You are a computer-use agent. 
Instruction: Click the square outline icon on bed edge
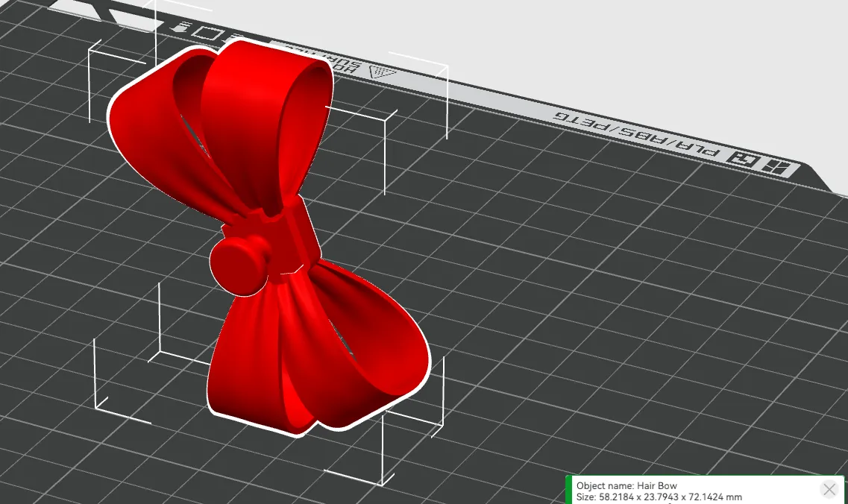(x=207, y=32)
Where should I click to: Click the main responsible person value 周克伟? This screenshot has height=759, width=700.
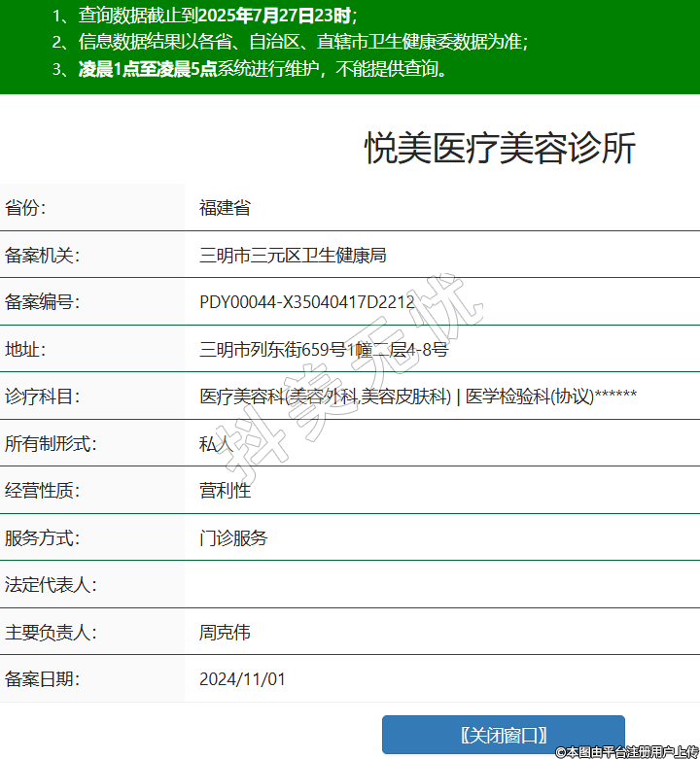coord(225,633)
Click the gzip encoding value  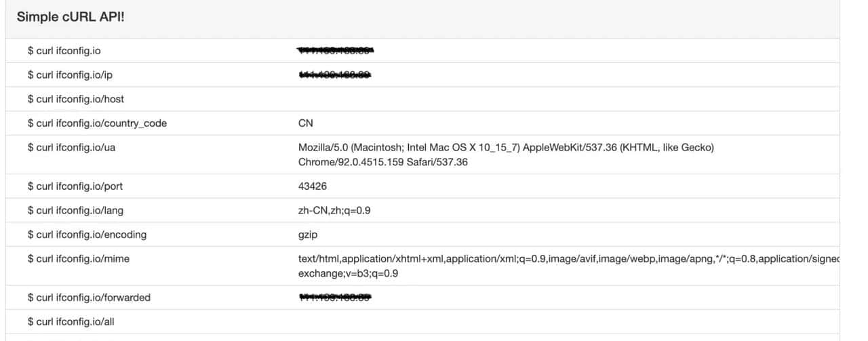[x=308, y=235]
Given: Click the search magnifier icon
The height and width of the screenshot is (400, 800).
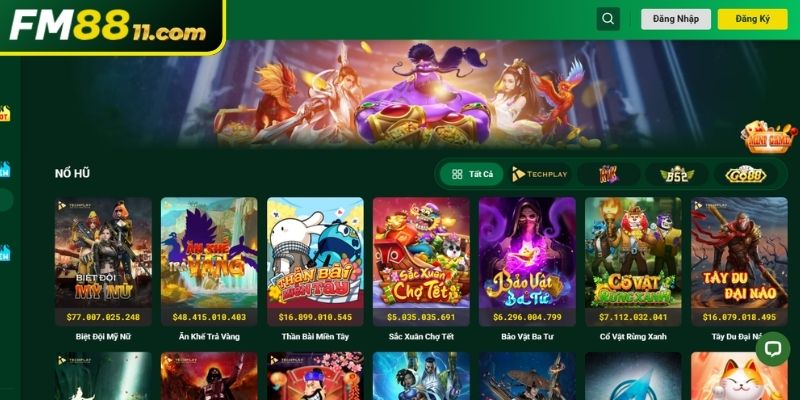Looking at the screenshot, I should tap(608, 19).

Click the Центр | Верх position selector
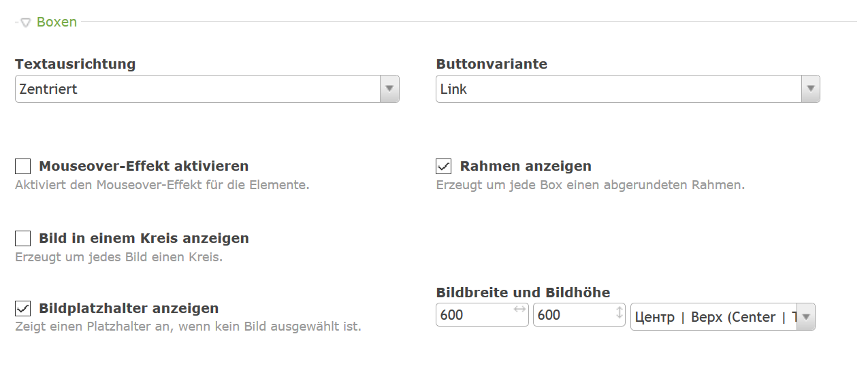(x=713, y=317)
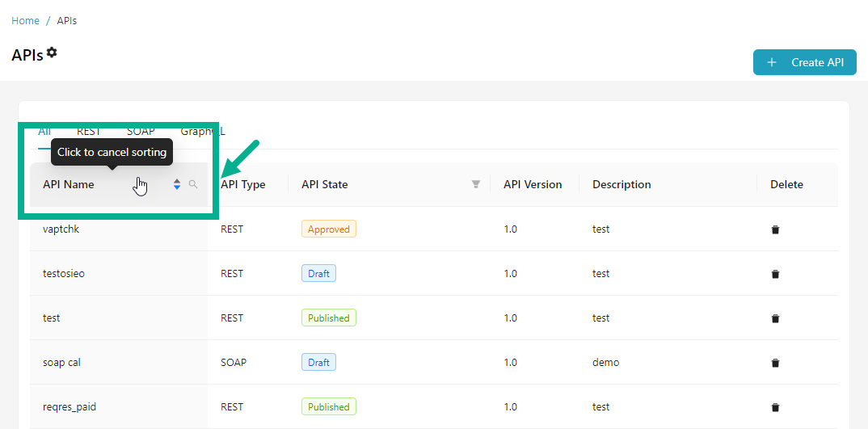868x429 pixels.
Task: Open the APIs settings gear icon
Action: [52, 53]
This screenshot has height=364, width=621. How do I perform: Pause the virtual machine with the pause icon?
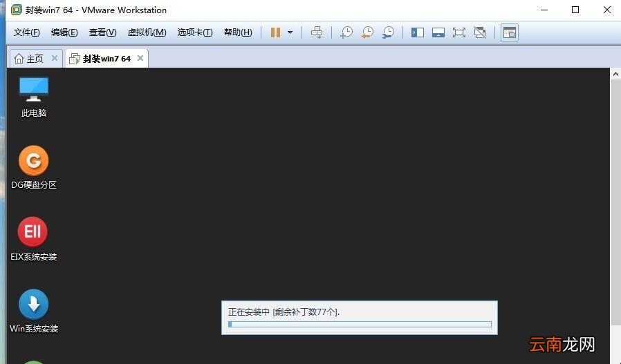click(x=275, y=32)
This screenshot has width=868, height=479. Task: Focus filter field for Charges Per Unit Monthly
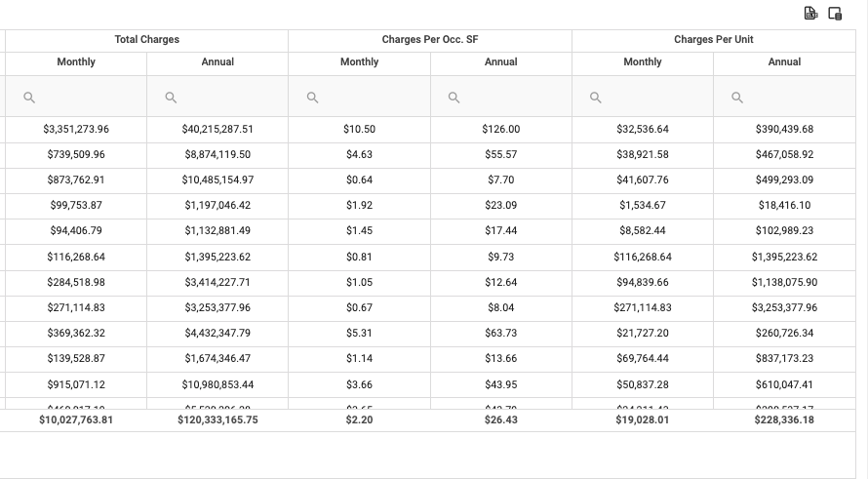(643, 97)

● ● ● ● ●

- **What to produce**
Copy exactly the lines from the line containing "This screenshot has width=868, height=479." through the last line of the records, both included, and omit every picture.

- **Task result**
This screenshot has width=868, height=479. Task: Focus filter field for Charges Per Unit Monthly
(643, 97)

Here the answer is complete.